Depending on where you live in the world, January can be a dull month.
In northern parts of the world, January is full of white snow and temperatures drop below zero.
In other locations, January remains a month where everything is brown, still too early for any possibility of new growth.
It is at this time when the Church decides to wear green, a color that is in stark contrast to the natural world, during this stretch of Ordinary Time, a brief liturgical interlude between Christmas and Lent.
Color of hope and the coming spring
Green naturally awakens in us a sense of hope for the future. Writer John Walsh in The Mass and Vestments of the Catholic Church explains, "Green bespeaks hope. As pilgrims and soldiers we walk through a weary life, struggling as we walk, and we should not faint on the way because we are sustained by Our Lord, who in person hath visited us, and by the grace of His Holy Spirit, and, therefore, like the living branch whose life is renewed, we should journey with an indestructible hope toward our true country."
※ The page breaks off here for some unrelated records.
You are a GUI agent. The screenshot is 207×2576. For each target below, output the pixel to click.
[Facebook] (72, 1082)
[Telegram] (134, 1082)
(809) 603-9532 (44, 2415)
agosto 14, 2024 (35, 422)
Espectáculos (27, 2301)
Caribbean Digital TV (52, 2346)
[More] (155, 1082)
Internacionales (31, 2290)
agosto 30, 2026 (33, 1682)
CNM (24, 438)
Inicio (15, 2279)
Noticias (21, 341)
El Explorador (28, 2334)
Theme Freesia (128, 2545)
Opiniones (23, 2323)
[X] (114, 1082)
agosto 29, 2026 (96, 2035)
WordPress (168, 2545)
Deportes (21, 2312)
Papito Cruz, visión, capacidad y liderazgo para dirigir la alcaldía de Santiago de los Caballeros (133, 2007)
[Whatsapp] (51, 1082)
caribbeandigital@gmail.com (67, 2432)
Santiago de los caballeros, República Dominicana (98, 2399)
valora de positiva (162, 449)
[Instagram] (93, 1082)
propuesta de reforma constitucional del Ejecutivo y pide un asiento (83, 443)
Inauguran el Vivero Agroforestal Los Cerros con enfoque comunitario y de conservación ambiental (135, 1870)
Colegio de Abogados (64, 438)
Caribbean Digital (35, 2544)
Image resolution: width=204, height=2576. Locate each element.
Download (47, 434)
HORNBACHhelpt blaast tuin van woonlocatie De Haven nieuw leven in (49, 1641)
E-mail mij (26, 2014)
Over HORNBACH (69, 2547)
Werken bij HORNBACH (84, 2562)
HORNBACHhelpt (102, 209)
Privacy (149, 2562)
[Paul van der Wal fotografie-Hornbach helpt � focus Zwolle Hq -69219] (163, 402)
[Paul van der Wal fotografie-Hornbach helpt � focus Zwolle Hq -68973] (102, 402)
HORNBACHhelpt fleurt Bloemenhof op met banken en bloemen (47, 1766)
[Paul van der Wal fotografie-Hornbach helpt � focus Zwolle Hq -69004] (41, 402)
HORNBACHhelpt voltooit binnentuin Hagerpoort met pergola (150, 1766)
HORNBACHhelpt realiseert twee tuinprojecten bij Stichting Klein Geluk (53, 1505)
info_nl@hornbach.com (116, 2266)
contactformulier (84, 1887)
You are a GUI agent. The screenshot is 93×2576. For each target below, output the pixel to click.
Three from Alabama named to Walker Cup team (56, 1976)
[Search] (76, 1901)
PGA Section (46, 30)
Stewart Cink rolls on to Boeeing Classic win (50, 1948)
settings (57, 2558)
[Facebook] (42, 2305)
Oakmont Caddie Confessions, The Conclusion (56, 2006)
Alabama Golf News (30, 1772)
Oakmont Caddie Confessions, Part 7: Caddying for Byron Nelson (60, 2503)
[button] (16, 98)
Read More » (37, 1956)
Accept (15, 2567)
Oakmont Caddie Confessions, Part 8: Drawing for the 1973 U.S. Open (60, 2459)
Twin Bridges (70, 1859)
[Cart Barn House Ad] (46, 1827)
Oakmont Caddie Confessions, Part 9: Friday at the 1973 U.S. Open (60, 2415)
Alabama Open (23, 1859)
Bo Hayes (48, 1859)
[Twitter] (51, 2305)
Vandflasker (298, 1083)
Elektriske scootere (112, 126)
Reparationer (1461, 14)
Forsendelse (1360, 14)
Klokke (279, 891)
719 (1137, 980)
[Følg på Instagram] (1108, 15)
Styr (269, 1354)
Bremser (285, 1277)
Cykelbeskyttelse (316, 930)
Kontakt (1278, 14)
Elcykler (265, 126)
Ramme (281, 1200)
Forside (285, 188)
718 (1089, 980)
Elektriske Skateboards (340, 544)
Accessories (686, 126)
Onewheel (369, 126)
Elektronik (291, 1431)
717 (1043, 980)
It is also a color that should remind us of Spring and how the world will soon awaken around us.
Nicholas Gihr in his book The Holy Sacrifice of the Mass brings to mind the images of a tree and garden to explain its symbolism:
Green is in harmony with the very nature of the Church—she is a mighty tree, which lifts its top majestically toward heaven, spreads its shady branches and leaves in benediction over the earth, resplendent with the richest blossoms, bringing forth choice fruits of grace and virtue u in abundance. She is the watered garden of the Lord; Christ, the good shepherd, leads his sheep to ever green pastures. The Church clothes herself in green vestments to express her joyous, lively hope of the ever lovely and eternally verdant meadows of the heavenly paradise, of the incorruptible inheritance and the unfading crown of glory in Heaven.
While green may not seem like the most obvious choice for a liturgical color during the month of January, it does help us look forward to the green that will surround us in the months to come.